Anzitutto – ed è inutile che poi andate a lamentarvi in Cassazione – sul posto di lavoro è vietato dormire. Non lo sapevate? Ecco, ora lo sapete. Così non rischiate di fare la fine di quel lavoratore sorpreso addormentato su di uno sgabello, a circa 7/8 metri dalla macchina avvolgitrice che doveva vigilare, che ha avuto una reazione offensiva nei confronti del direttore che lo ha rimproverato. Poveretto, è dovuto andare fino in Cassazione per scoprire l’amar verità: sul posto di lavoro non si dorme, soprattutto se si deve vigilare su un macchinario.
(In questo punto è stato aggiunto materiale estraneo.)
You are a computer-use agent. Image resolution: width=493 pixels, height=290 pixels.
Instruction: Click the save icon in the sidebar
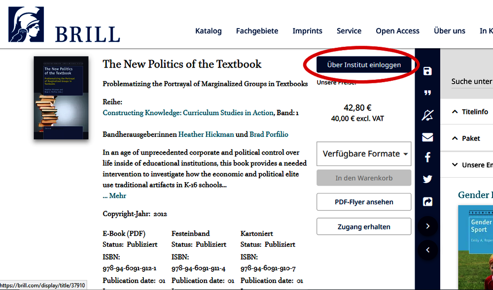[x=427, y=71]
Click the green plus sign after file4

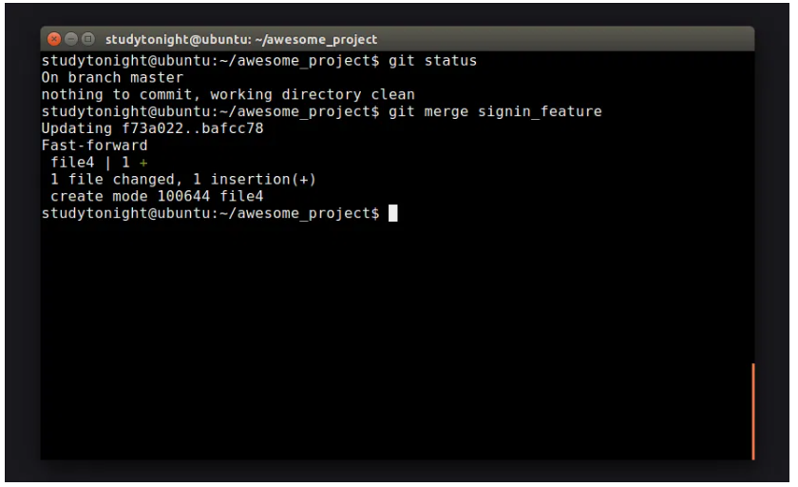143,163
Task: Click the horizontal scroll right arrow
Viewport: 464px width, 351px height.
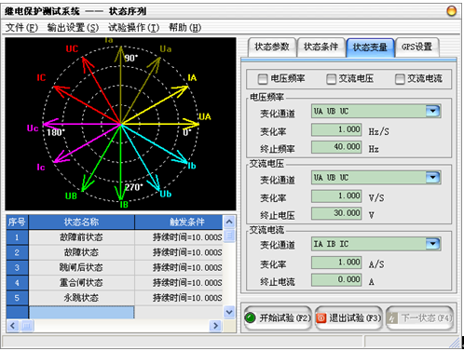Action: click(215, 326)
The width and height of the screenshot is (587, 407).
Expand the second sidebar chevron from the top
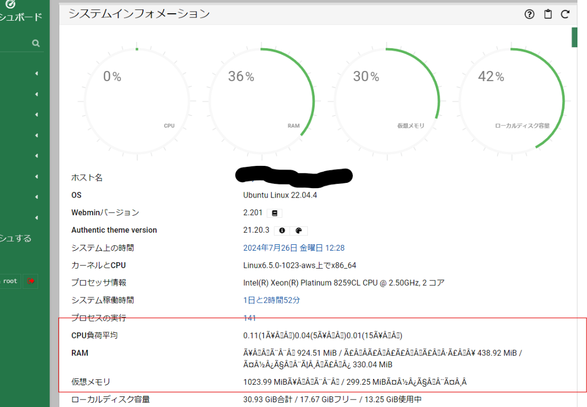(37, 94)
Ma tu guarda quante cose si scoprono solo quando è tardi.
Se invece vi astenete dall’andare a lavorare di domenica perché volete andare a messa, non vi succede nulla, purché recuperiate nel vostro giorno di riposo. Uno potrebbe obiettare che se tutti facessero così l’attività di quell’ufficio (postale, nella fattispecie, ma si sa che le poste funzionavano bene solo quando…) sarebbe paralizzata di domenica, ma non è il caso di sottilizzare. L’importante è che andiate a messa e che preghiate, eventualmente fatevi firmare un cartellino di presenza dal prete. Ah, dimenticavo, ovviamente la messa dura un’oretta, però oramai la giornata è spezzata, quindi…
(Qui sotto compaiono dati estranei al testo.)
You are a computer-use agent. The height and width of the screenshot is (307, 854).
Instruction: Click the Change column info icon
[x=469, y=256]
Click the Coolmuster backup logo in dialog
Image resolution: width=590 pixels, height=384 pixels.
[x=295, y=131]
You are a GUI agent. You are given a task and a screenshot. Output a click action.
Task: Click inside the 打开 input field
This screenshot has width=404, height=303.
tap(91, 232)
Una cosa invece da non fare è dire al proprio datore di lavoro: "io ti distruggo" e/o "io ti spacco il fondoschiena" (e chi lo avrebbe mai sospettato che ‘ste cose non si dicono al datore di lavoro!). Anche se “fondoschiena” è meno, come dire, forte di un suo più conosciuto sinonimo, lo sa bene un povero – e direi poco informato – autista siciliano che lo ha imparato a sue spese.
Una cosa sconsigliabile, poi, anche se sembra strano – e meno male che qualcuno è andato fino alla Cassazione per farlo sapere all’umanità – è trascorrere il periodo riposo medico, ottenuto per un infortunio patito sul posto di lavoro, arando un terreno e accudendo un agrumeto. Il datore di lavoro ha ritenuto che quel dipendente – che percepiva l’indennità di infortunio per essersi rotto un dito di una mano – svolgesse attività tali da ritardare la guarigione. Immaginatevi la sorpresa del lavoratore a questa decisione della Cassazione, assunta dopo opportune perizie mediche, e lui che, invece, pensava che quell’attività gli facesse bene alle dita! Vatti a fidare dei medici di famiglia.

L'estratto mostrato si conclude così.